Required work
The entire set of lines below should be copied exactly.

Data excerpts section start

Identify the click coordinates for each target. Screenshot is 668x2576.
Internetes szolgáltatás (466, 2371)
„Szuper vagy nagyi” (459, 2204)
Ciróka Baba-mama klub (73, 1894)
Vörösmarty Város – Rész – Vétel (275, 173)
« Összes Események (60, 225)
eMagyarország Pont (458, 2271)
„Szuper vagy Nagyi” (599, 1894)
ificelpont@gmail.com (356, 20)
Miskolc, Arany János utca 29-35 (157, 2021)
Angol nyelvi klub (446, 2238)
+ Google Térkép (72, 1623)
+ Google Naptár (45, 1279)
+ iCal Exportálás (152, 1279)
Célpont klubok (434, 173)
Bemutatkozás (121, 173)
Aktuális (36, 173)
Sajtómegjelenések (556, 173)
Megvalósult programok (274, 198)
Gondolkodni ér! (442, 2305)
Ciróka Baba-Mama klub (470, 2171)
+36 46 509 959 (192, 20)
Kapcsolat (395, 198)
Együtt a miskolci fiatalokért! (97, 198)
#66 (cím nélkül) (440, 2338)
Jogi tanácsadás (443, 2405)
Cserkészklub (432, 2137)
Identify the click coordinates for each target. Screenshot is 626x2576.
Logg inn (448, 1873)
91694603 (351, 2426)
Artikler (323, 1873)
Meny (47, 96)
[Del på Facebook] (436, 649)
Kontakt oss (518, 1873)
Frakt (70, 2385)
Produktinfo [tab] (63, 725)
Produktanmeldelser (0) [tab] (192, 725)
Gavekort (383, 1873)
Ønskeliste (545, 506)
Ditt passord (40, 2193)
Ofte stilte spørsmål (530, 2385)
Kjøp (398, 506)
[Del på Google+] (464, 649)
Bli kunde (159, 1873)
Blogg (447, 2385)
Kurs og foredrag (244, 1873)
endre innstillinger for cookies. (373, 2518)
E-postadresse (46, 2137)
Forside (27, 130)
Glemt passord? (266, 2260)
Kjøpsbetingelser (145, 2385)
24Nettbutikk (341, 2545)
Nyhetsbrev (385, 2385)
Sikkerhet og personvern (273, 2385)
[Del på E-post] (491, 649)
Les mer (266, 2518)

Data excerpts section end

Solution for this task
Identify the click coordinates for each target. Screenshot is 668x2576.
Internetes szolgáltatás (466, 2371)
„Szuper vagy nagyi” (459, 2204)
Ciróka Baba-mama klub (73, 1894)
Vörösmarty Város – Rész – Vétel (275, 173)
« Összes Események (60, 225)
eMagyarország Pont (458, 2271)
„Szuper vagy Nagyi” (599, 1894)
ificelpont@gmail.com (356, 20)
Miskolc, Arany János utca 29-35 (157, 2021)
Angol nyelvi klub (446, 2238)
+ Google Térkép (72, 1623)
+ Google Naptár (45, 1279)
+ iCal Exportálás (152, 1279)
Célpont klubok (434, 173)
Bemutatkozás (121, 173)
Aktuális (36, 173)
Sajtómegjelenések (556, 173)
Megvalósult programok (274, 198)
Gondolkodni ér! (442, 2305)
Ciróka Baba-Mama klub (470, 2171)
+36 46 509 959 (192, 20)
Kapcsolat (395, 198)
Együtt a miskolci fiatalokért! (97, 198)
#66 (cím nélkül) (440, 2338)
Jogi tanácsadás (443, 2405)
Cserkészklub (432, 2137)
Identify the click coordinates for each target. Screenshot is 626x2576.
Logg inn (448, 1873)
91694603 (351, 2426)
Artikler (323, 1873)
Meny (47, 96)
[Del på Facebook] (436, 649)
Kontakt oss (518, 1873)
Frakt (70, 2385)
Produktinfo [tab] (63, 725)
Produktanmeldelser (0) [tab] (192, 725)
Gavekort (383, 1873)
Ønskeliste (545, 506)
Ditt passord (40, 2193)
Ofte stilte spørsmål (530, 2385)
Kjøp (398, 506)
[Del på Google+] (464, 649)
Bli kunde (159, 1873)
Blogg (447, 2385)
Kurs og foredrag (244, 1873)
endre innstillinger for cookies. (373, 2518)
E-postadresse (46, 2137)
Forside (27, 130)
Glemt passord? (266, 2260)
Kjøpsbetingelser (145, 2385)
24Nettbutikk (341, 2545)
Nyhetsbrev (385, 2385)
Sikkerhet og personvern (273, 2385)
[Del på E-post] (491, 649)
Les mer (266, 2518)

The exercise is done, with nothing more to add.